Die Grünstädter drückten von Anfang an, die Mombacher fanden quasi gar nicht statt. Das 0:1 durch Tobias Fath (23. Minute) war nur eine Frage der Zeit. Beim 0:2 durch Christopher Lampert (44.) sah die Mainzer Verteidigung gar nicht gut aus.

Auch beim 0:3 von Fath (61.) und 0:4 vom gerade eingewechselten Dominick Schwarz (72.) stimmten die Räume und Abstände bei den kraftlosen Gastgebern nicht. Beim Anschlusstreffer zum 1:4 von Niklas Bürgin, ein feiner Drehschuss aus gut 20 Metern (83.), war die Partie längst entschieden. Entsprechend blieb der Jubel aus.

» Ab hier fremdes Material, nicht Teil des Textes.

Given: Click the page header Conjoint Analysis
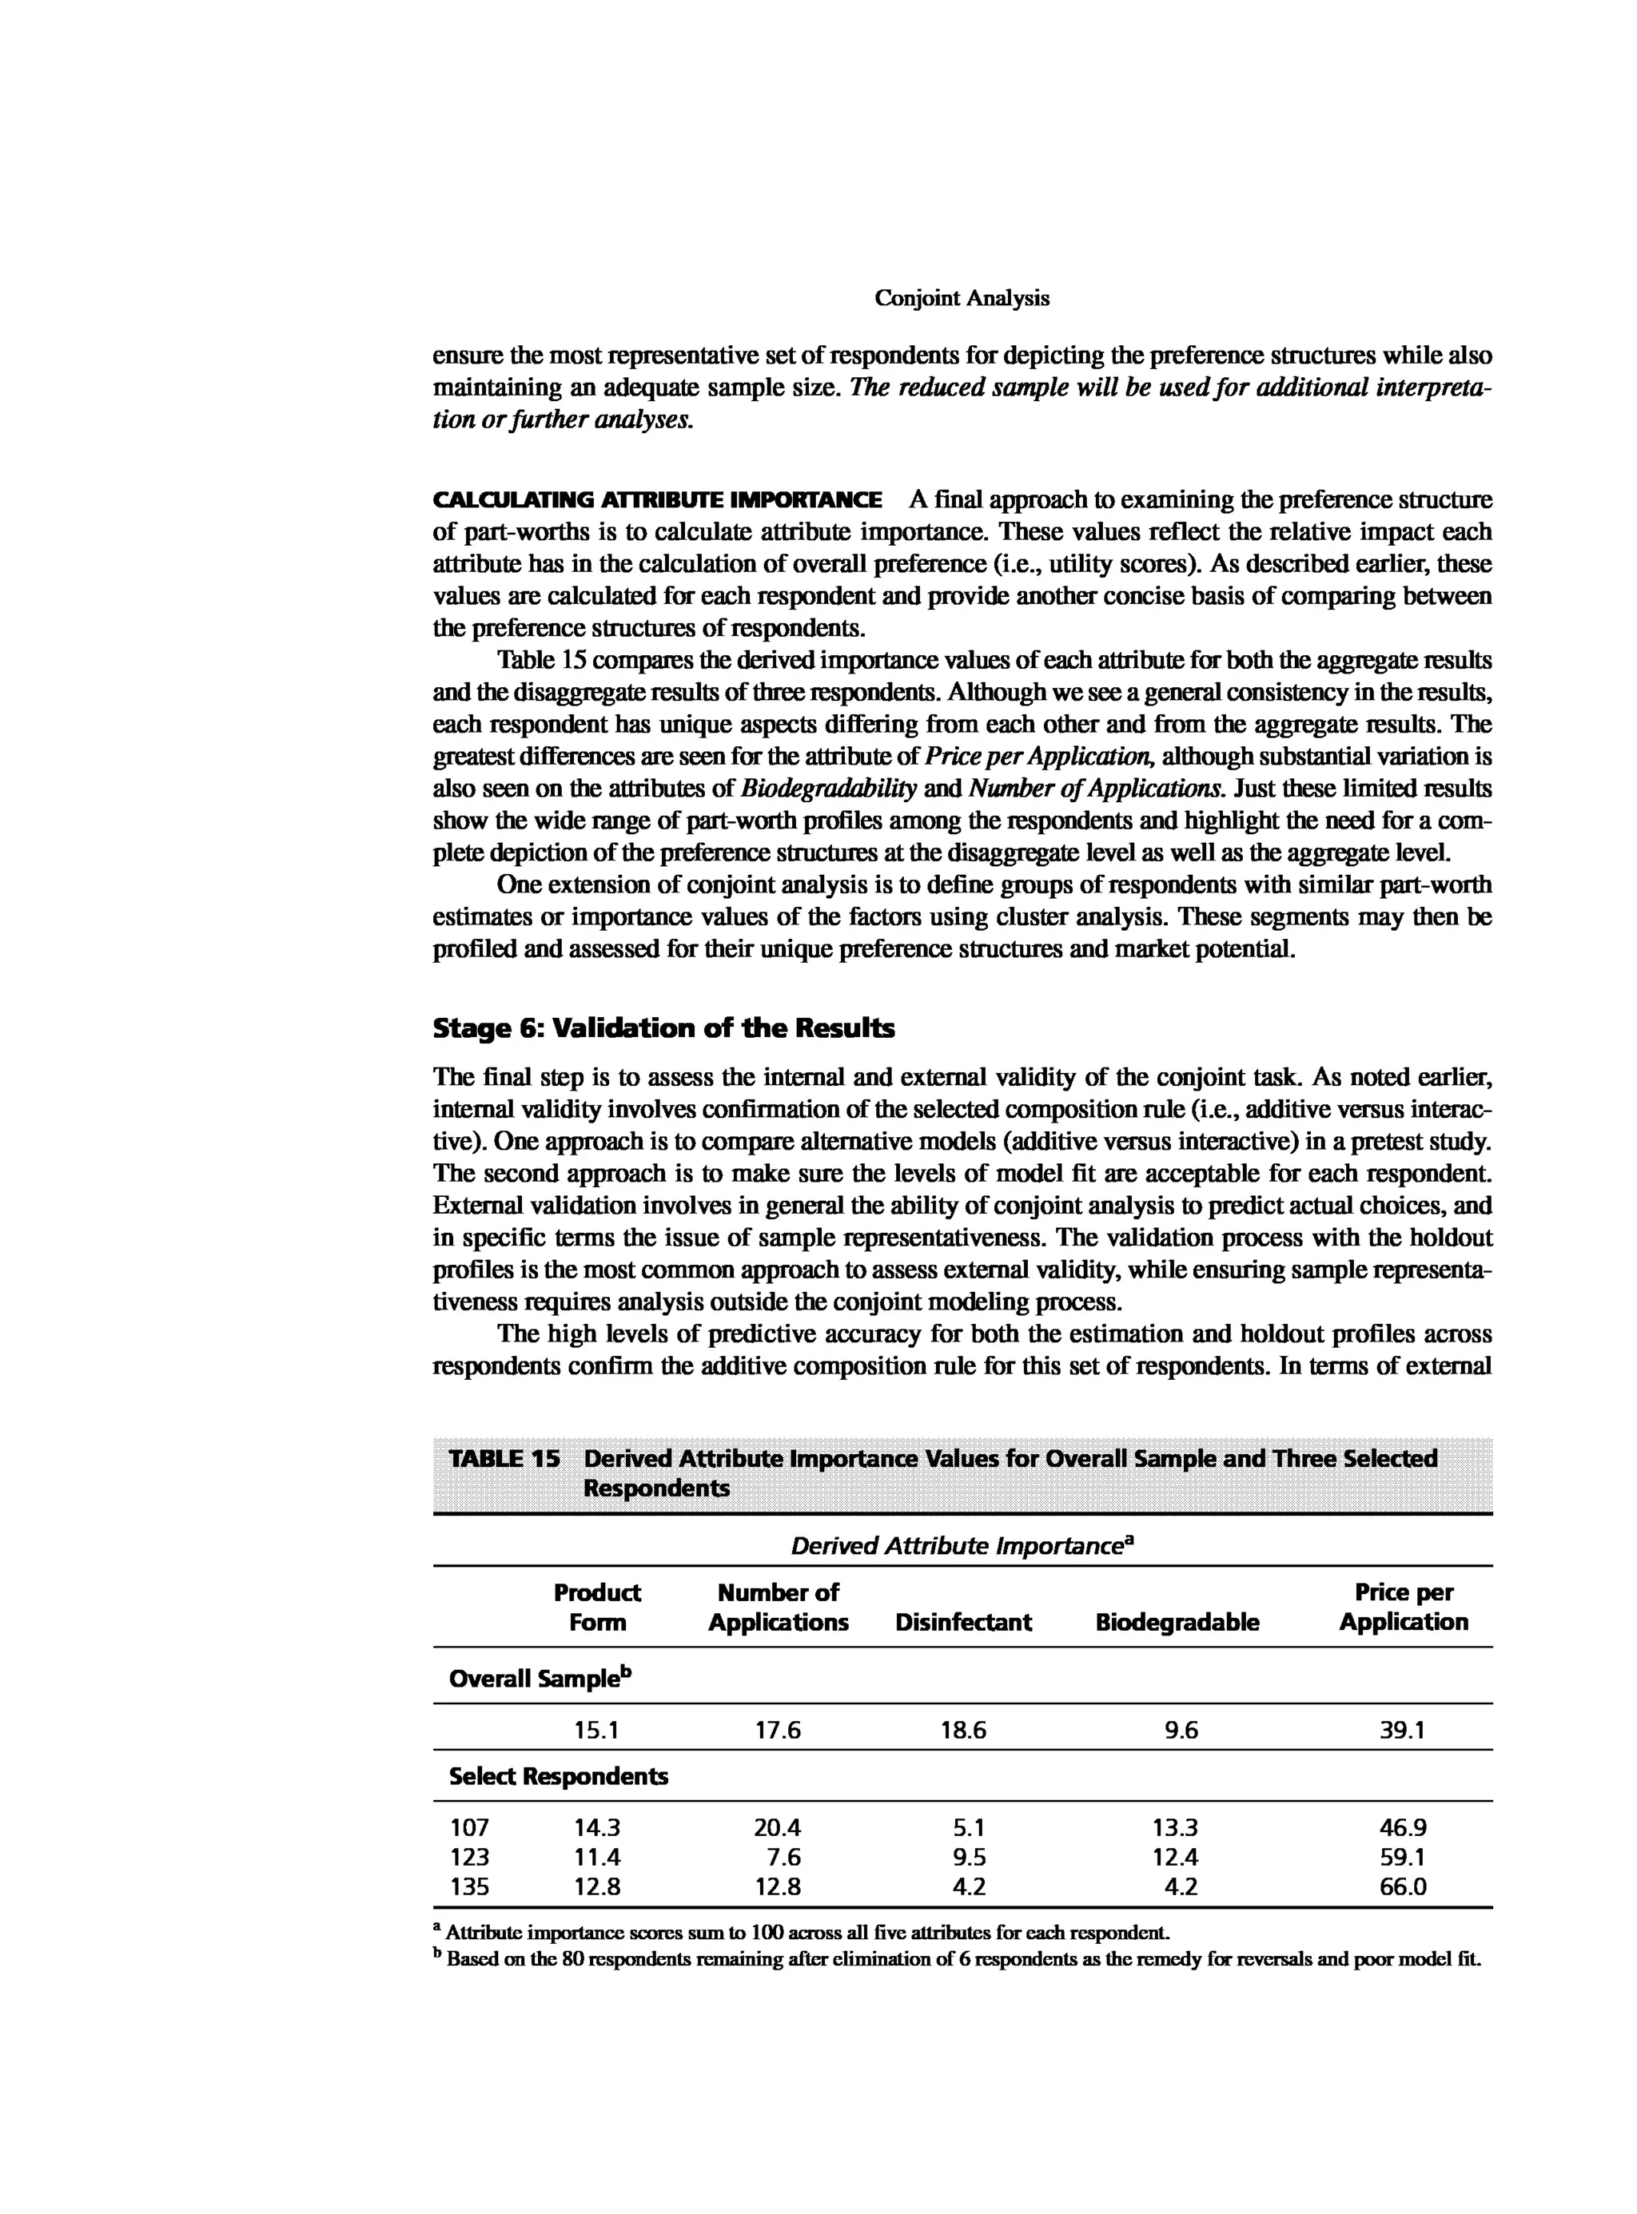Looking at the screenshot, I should click(x=962, y=298).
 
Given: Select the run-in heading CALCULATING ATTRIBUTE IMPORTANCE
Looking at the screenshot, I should click(x=657, y=499).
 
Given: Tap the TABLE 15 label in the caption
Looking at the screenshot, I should click(x=504, y=1458).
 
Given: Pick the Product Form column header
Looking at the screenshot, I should click(x=596, y=1607).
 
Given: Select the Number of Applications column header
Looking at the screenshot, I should click(x=778, y=1607).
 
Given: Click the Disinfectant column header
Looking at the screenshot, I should click(x=963, y=1622).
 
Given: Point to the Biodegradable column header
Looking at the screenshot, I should click(x=1177, y=1622).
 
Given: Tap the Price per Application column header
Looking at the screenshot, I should click(x=1403, y=1607).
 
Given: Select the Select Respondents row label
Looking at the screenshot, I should click(x=558, y=1776).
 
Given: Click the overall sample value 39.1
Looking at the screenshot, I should click(x=1403, y=1731).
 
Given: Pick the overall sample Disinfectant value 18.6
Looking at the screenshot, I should click(x=963, y=1731).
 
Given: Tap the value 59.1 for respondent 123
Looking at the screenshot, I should click(x=1403, y=1858).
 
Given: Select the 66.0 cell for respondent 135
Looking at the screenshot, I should click(x=1403, y=1887).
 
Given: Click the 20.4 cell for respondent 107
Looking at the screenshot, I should click(x=778, y=1827).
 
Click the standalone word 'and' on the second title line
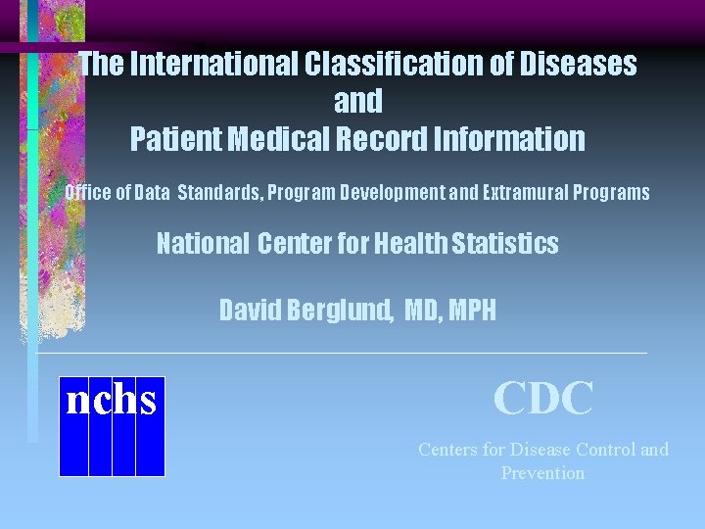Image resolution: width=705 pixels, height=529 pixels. (358, 101)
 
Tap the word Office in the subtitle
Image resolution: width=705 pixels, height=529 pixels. (89, 192)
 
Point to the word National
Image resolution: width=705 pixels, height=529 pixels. (203, 243)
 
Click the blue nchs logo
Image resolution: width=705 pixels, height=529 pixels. (112, 426)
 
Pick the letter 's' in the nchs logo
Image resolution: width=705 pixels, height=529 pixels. (149, 401)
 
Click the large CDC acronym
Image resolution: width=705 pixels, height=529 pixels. (543, 399)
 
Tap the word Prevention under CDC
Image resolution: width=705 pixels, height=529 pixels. (542, 473)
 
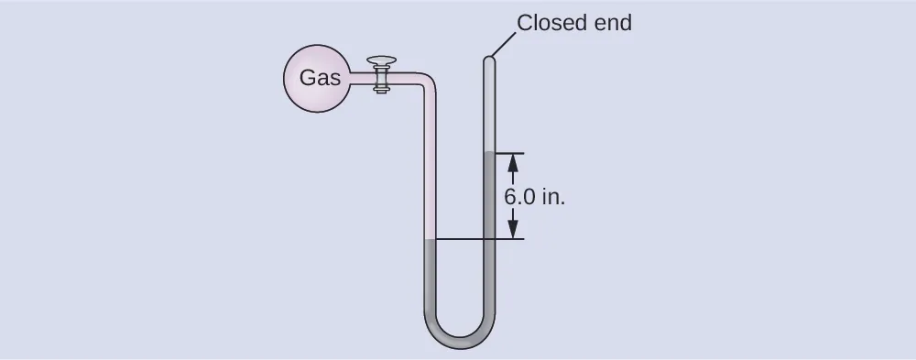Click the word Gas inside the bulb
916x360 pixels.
(320, 79)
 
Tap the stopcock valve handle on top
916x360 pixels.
(382, 61)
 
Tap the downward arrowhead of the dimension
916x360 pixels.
(512, 230)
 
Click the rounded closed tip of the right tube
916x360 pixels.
(489, 61)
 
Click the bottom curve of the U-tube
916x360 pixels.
(460, 341)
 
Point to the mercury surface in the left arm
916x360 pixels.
(430, 240)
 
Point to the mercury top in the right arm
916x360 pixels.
(489, 153)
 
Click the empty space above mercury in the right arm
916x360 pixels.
(489, 105)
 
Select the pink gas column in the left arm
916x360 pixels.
(430, 165)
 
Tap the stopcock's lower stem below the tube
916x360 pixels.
(382, 90)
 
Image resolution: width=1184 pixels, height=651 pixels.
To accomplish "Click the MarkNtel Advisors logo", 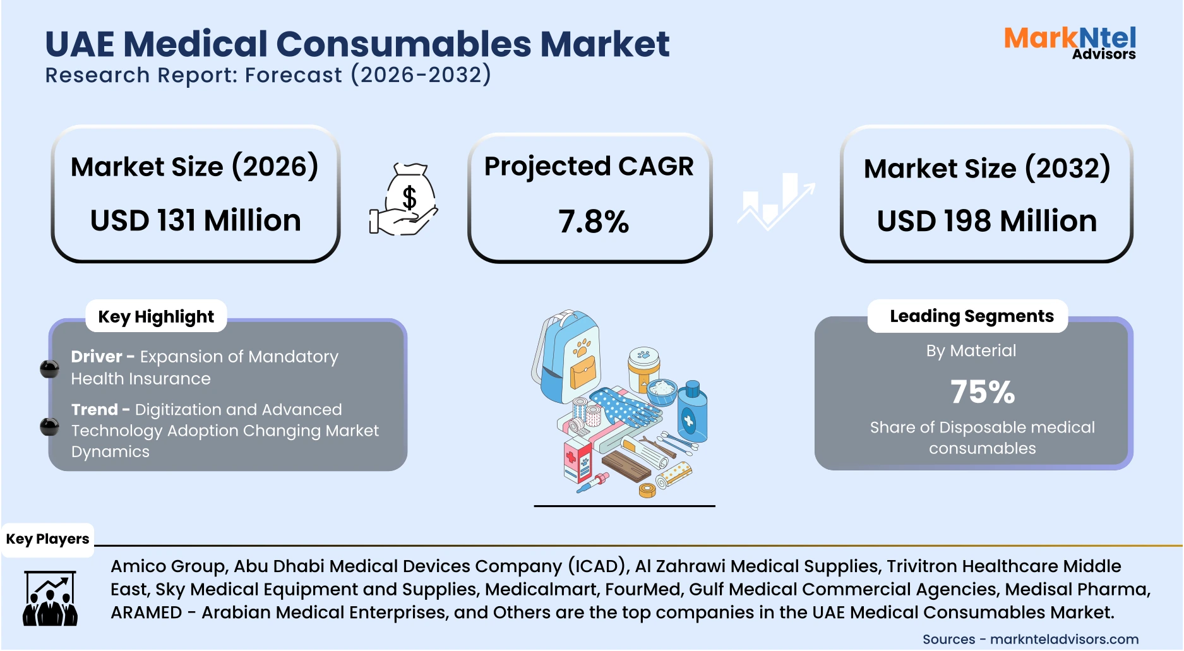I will [1070, 42].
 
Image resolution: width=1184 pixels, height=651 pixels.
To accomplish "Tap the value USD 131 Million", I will [195, 220].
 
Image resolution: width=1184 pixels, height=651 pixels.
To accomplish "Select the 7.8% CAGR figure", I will [593, 222].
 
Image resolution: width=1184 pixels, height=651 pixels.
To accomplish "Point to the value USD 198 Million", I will [986, 221].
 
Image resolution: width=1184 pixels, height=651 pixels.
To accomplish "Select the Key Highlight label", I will [156, 316].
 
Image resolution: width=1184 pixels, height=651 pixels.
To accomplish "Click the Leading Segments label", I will [971, 316].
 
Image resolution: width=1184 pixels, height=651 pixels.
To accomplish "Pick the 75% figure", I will [982, 392].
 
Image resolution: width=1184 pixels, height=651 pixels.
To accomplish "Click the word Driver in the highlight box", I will [96, 357].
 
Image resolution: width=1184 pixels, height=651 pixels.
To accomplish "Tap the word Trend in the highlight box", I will [94, 410].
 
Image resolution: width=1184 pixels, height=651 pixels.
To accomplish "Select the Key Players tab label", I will [47, 539].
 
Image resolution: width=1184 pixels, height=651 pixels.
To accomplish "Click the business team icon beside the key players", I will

„Der Sieg der Grünstädter war verdient – das muss man neidlos anerkennen“, resümierte der Fortuna-Coach. „Wir sind nicht ins Spiel gekommen, waren nicht in Bewegung – da war kein Feuer drin.“ Und: „Wenn man eine Mannschaft so ins Spiel kommen lässt…“. Aber einen Vorwurf wollte Lamers seiner Mannschaft aus den besagten personellen Gründen nicht machen. Jetzt wolle man sich voll auf die Partie am Freitagabend (19.30 Uhr) bei RWO Alzey konzentrieren, betonte er.